> Given problem 1
Present the records as a numbered list, starting with the line that contains "You are a computer-use" and going on through the line that contains "pyautogui.click(x=194, y=249)", both included. Skip any blank lines and leave the pictures out of your answer.

> Extracted text
Which Darden courses and/or activities have had the biggest impact on your career post-MBA?
The accounting, economics, and mergers and acquisitions courses were amazing because they gave me another lens to see how people viewed the world and actually spent their time and resources. Incentives matter, and having the tools to start asking better questions about systems is incredibly important. Businesses are hard to understand if you can’t read and ask questions about a financial statement.
What advice would you have for prospective and current Darden students who are interested in pursuing a career in the tech sector?
Be aggressively humble, curious, and have a plan for rapidly testing hypotheses. No one knows the answer for you, and you must be ready to test a hunch you have rapidly and with as few resources as possible. No one needs someone to describe a problem better or create another process – at Hathr.AI we need people who can provide clear value to our team quickly.
What characteristics are most important to succeed in tech?
I wish I could tell you – that’s a question for Reed Hoffman or Bezos, ha!
What has been a challenge in your tech journey, and how do you manage this?
Hiring for the right blend of culture, technical capability, and scrappiness. Finding the right people to work with is always the hardest – there’s a Special Operations quote that “Humans are more important than hardware”, and without the right team at the right time, you can always go down in flames. Finding the right culture fit by hiring outcome-based not ego-based people, making for a culture of candor without malice, responsibility, and technical capability is crucial; I typically work with a teammate on low-stake projects before graduating them to anything of consequence. If something is too small for a teammate to do excellently, then I can’t trust you with something big.

> Given problem 2
Extract the full interview about Darden courses and tech careers word for word.

> Input records
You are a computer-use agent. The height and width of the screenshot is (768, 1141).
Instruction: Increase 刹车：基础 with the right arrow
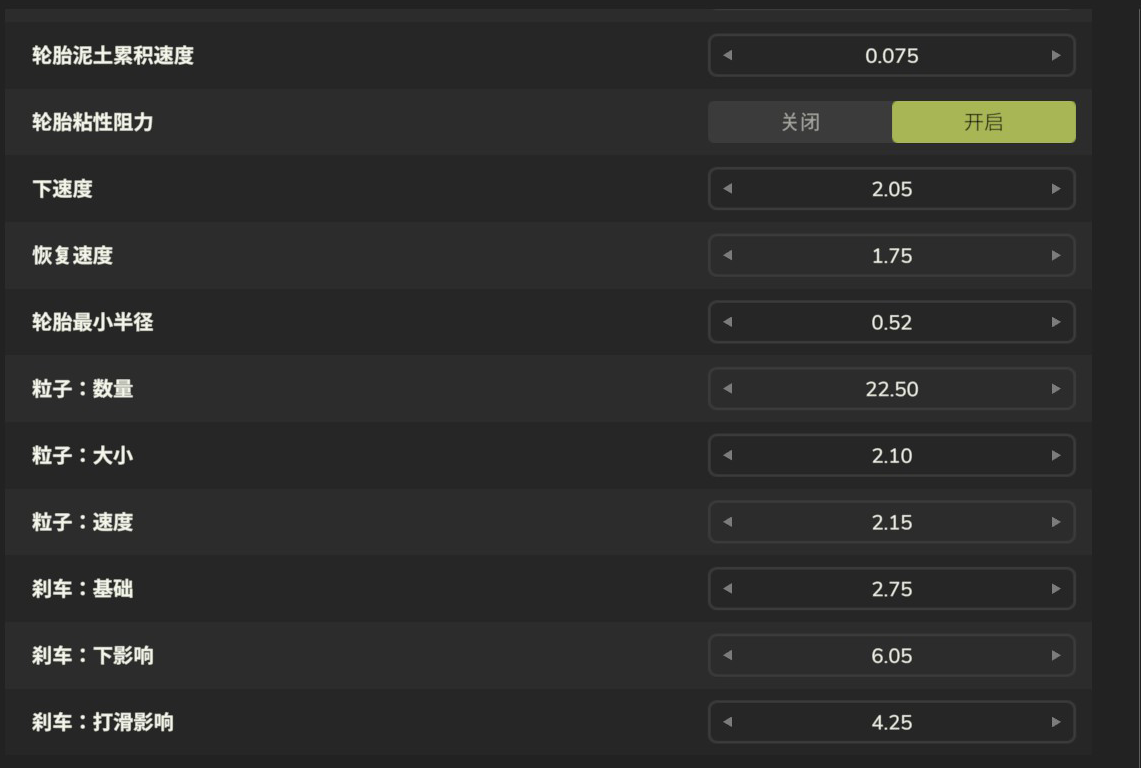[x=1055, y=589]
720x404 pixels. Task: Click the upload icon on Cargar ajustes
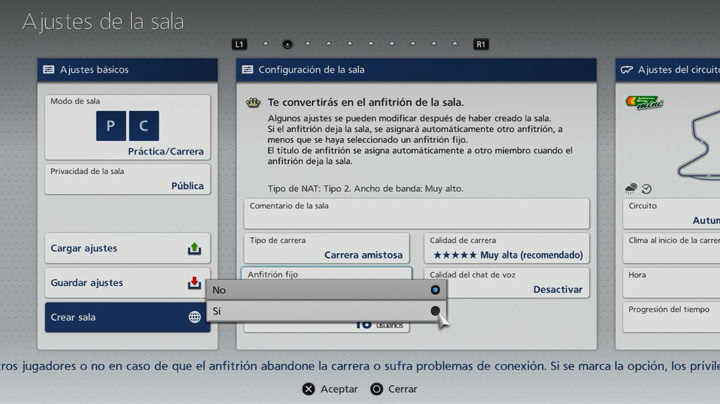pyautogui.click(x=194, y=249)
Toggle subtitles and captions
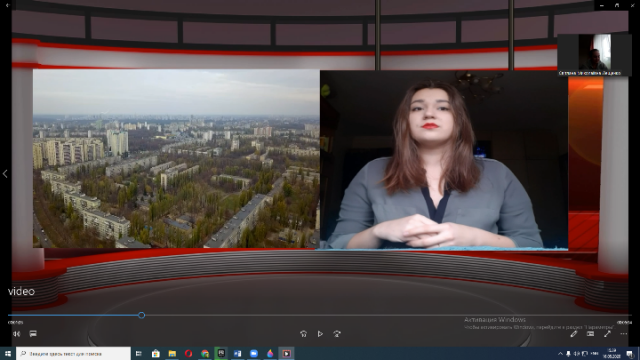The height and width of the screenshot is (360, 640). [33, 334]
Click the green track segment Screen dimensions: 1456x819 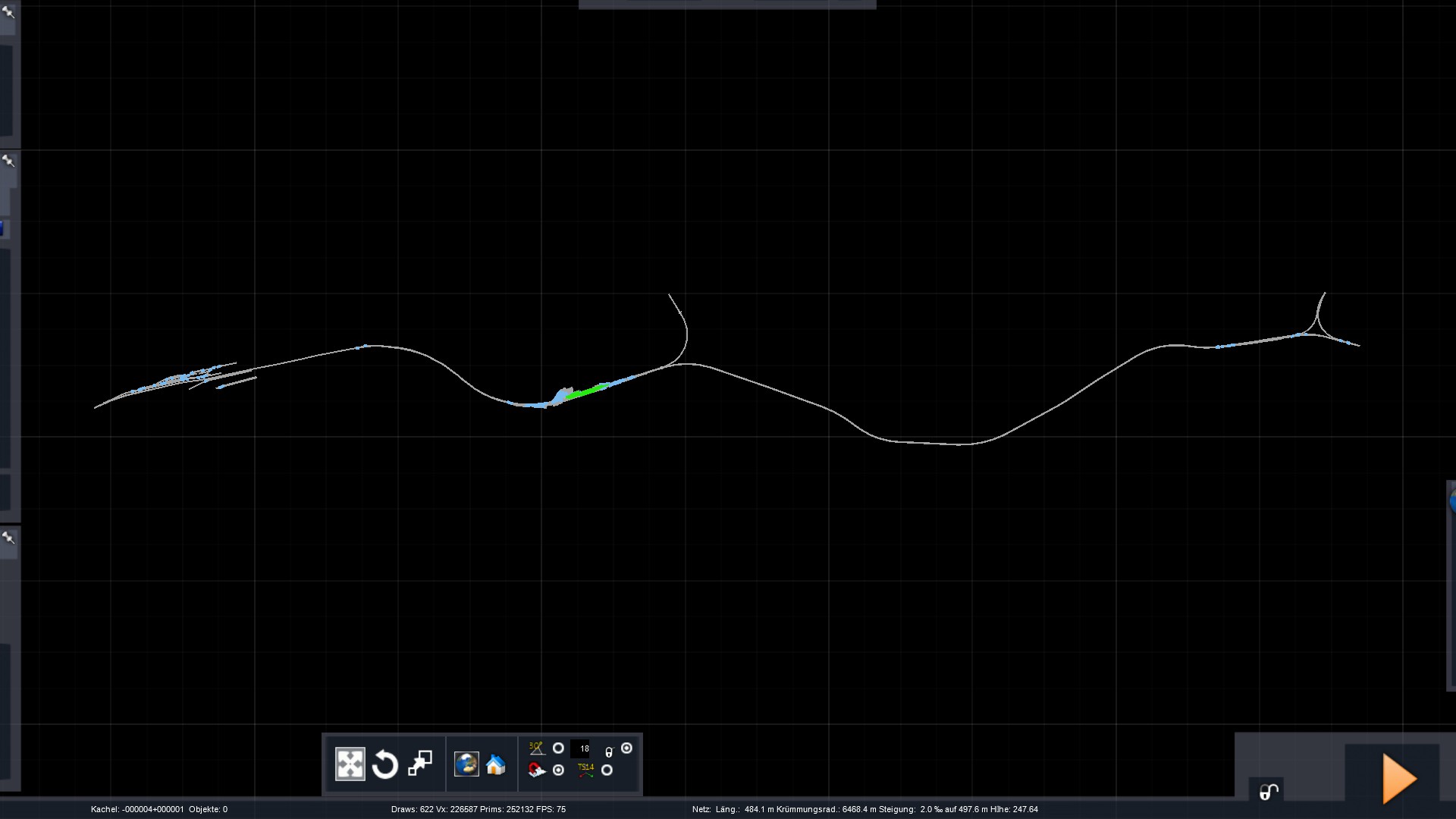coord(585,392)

---

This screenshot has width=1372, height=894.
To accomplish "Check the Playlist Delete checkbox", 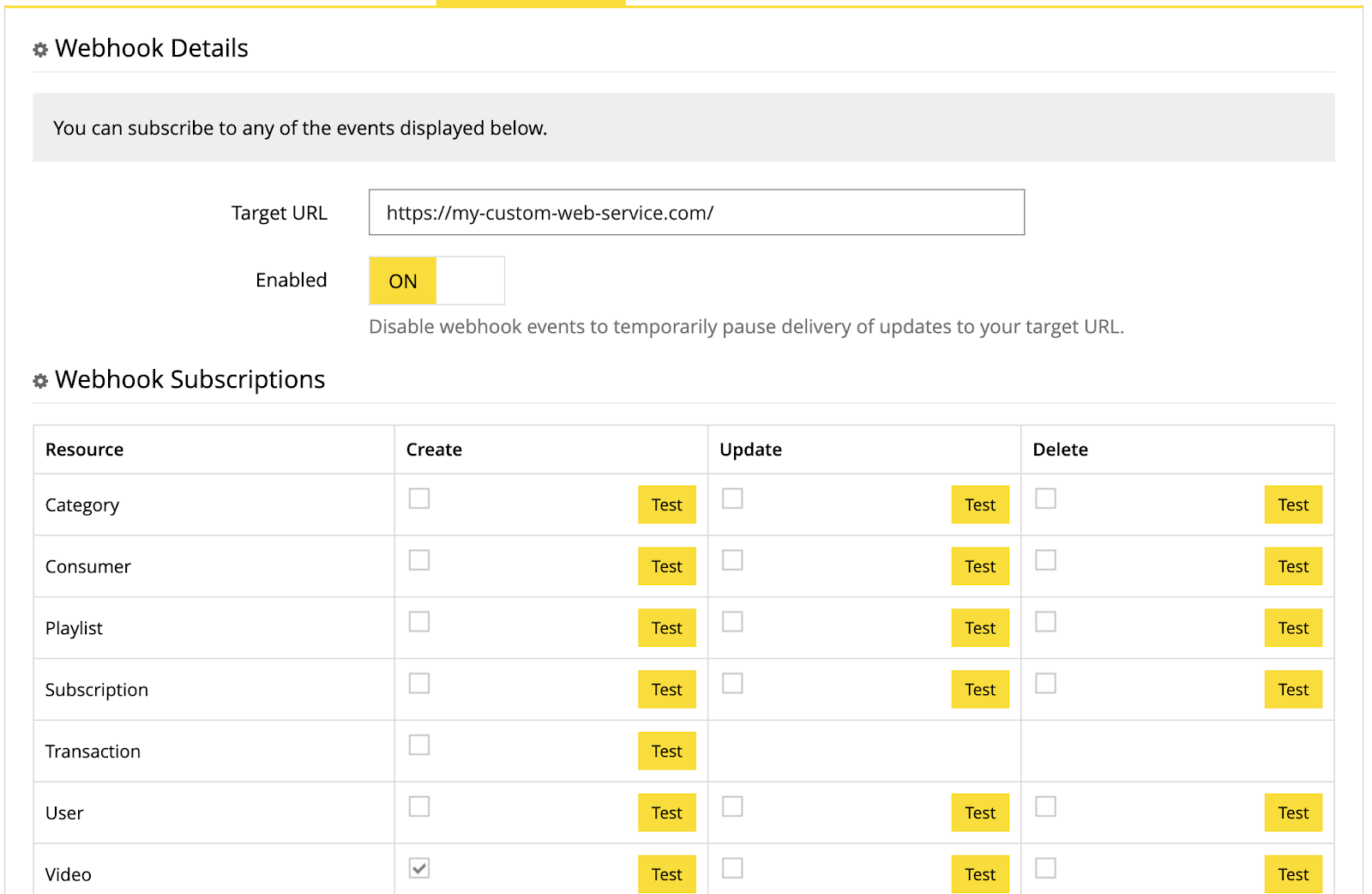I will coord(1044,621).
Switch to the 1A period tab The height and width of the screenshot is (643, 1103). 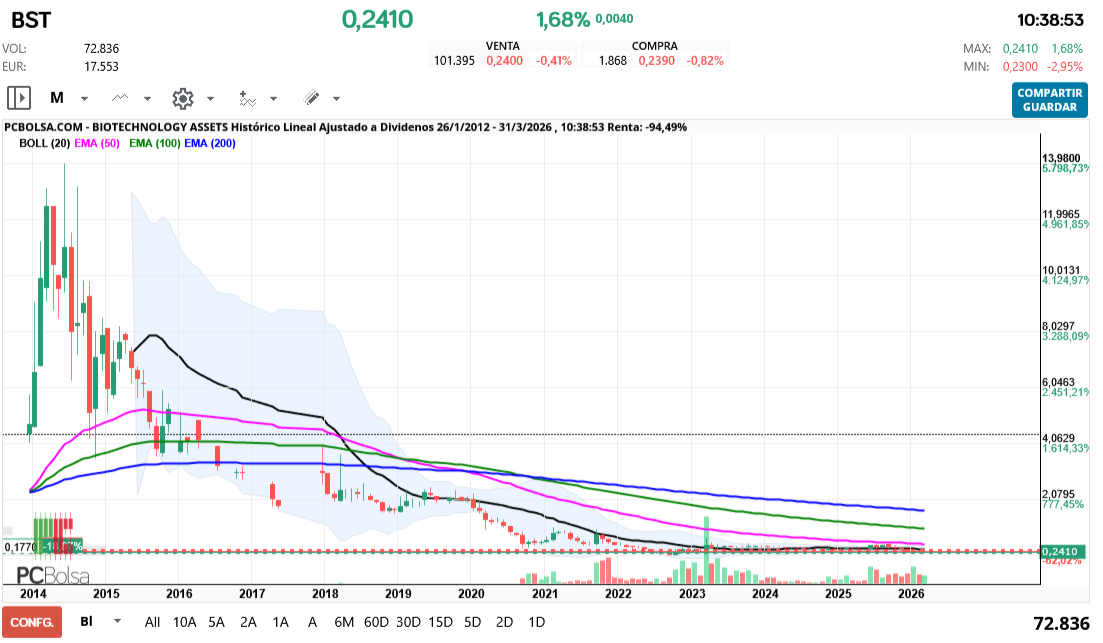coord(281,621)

> Complete response 1
1. You are a computer-use agent. The height and width of the screenshot is (768, 1141).
2. Instruction: Increase 刹车：基础 with the right arrow
3. [x=1055, y=589]
4. 720x404 pixels. Task: Click the upload icon on Cargar ajustes
5. pyautogui.click(x=194, y=249)

> Complete response 2
Which Darden courses and/or activities have had the biggest impact on your career post-MBA?
The accounting, economics, and mergers and acquisitions courses were amazing because they gave me another lens to see how people viewed the world and actually spent their time and resources. Incentives matter, and having the tools to start asking better questions about systems is incredibly important. Businesses are hard to understand if you can’t read and ask questions about a financial statement.
What advice would you have for prospective and current Darden students who are interested in pursuing a career in the tech sector?
Be aggressively humble, curious, and have a plan for rapidly testing hypotheses. No one knows the answer for you, and you must be ready to test a hunch you have rapidly and with as few resources as possible. No one needs someone to describe a problem better or create another process – at Hathr.AI we need people who can provide clear value to our team quickly.
What characteristics are most important to succeed in tech?
I wish I could tell you – that’s a question for Reed Hoffman or Bezos, ha!
What has been a challenge in your tech journey, and how do you manage this?
Hiring for the right blend of culture, technical capability, and scrappiness. Finding the right people to work with is always the hardest – there’s a Special Operations quote that “Humans are more important than hardware”, and without the right team at the right time, you can always go down in flames. Finding the right culture fit by hiring outcome-based not ego-based people, making for a culture of candor without malice, responsibility, and technical capability is crucial; I typically work with a teammate on low-stake projects before graduating them to anything of consequence. If something is too small for a teammate to do excellently, then I can’t trust you with something big.